You can instantiate that Domain like this:

from rasa_core.domain import TemplateDomain
domain = TemplateDomain.load("restaurant_domain.yml")

Our Domain has clearly defined slots (in our case criterion for target restaurant) and intents (what the user can send). It also requires templates to have text to use to respond given a certain action.

Each of these actions must either be named after an utterance (dropping the utter_ prefix) or must be a module path to an action. Here is the code for one the two custom actions:

from rasa_core.actions import Action

class ActionSearchRestaurants(Action):
    def name(self):
        return 'search_restaurants'

    def run(self, dispatcher, tracker, domain):
        dispatcher.utter_message("here's what I found")
        return []

The name method is to match up actions to utterances, and the run command is run whenever the action is called. This may involve api calls or internal bot dynamics.
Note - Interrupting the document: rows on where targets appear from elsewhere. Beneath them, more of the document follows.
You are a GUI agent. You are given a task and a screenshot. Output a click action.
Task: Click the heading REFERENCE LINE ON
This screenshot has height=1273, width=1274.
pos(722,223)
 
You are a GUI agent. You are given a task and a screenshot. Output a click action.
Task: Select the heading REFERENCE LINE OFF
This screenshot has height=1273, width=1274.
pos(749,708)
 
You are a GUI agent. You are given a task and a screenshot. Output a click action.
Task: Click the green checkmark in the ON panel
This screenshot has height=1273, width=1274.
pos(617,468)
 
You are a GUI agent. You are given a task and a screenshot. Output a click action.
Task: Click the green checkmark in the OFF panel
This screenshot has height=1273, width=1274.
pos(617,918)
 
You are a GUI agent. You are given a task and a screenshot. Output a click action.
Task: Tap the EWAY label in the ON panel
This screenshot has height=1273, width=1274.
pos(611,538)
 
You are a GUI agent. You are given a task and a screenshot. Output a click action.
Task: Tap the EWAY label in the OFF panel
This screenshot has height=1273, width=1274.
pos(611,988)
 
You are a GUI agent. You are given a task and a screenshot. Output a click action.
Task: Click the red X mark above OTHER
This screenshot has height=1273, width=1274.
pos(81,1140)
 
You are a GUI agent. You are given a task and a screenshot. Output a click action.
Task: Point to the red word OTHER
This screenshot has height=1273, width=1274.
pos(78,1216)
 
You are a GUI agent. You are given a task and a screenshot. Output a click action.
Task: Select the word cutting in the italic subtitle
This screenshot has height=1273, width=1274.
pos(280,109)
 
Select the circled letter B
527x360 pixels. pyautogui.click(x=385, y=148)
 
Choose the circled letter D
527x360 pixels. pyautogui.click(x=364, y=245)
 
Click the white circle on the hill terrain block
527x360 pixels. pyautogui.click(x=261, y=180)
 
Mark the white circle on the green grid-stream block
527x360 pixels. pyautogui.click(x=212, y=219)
But a domain alone doesn’t make a bot, we need some training data to tell the bot which actions it should execute at what point in time. So lets create some stories!

2. Creating Training Data

The training conversations come from the bAbI dialog task . However, the messages in these dialogues are machine generated, so we will augment this dataset with real user messages from the DSTC dataset. Lucky for us, this dataset is also in the restaurant domain.

Note

the babi dataset is machine-generated, and there are a LOT of dialogues in there. There are 1000 stories in the training set, but you don’t need that many to build a useful bot. How much data you need depends on the number of actions you define, and the number of edge cases you want to support. But a few dozen stories is a good place to start.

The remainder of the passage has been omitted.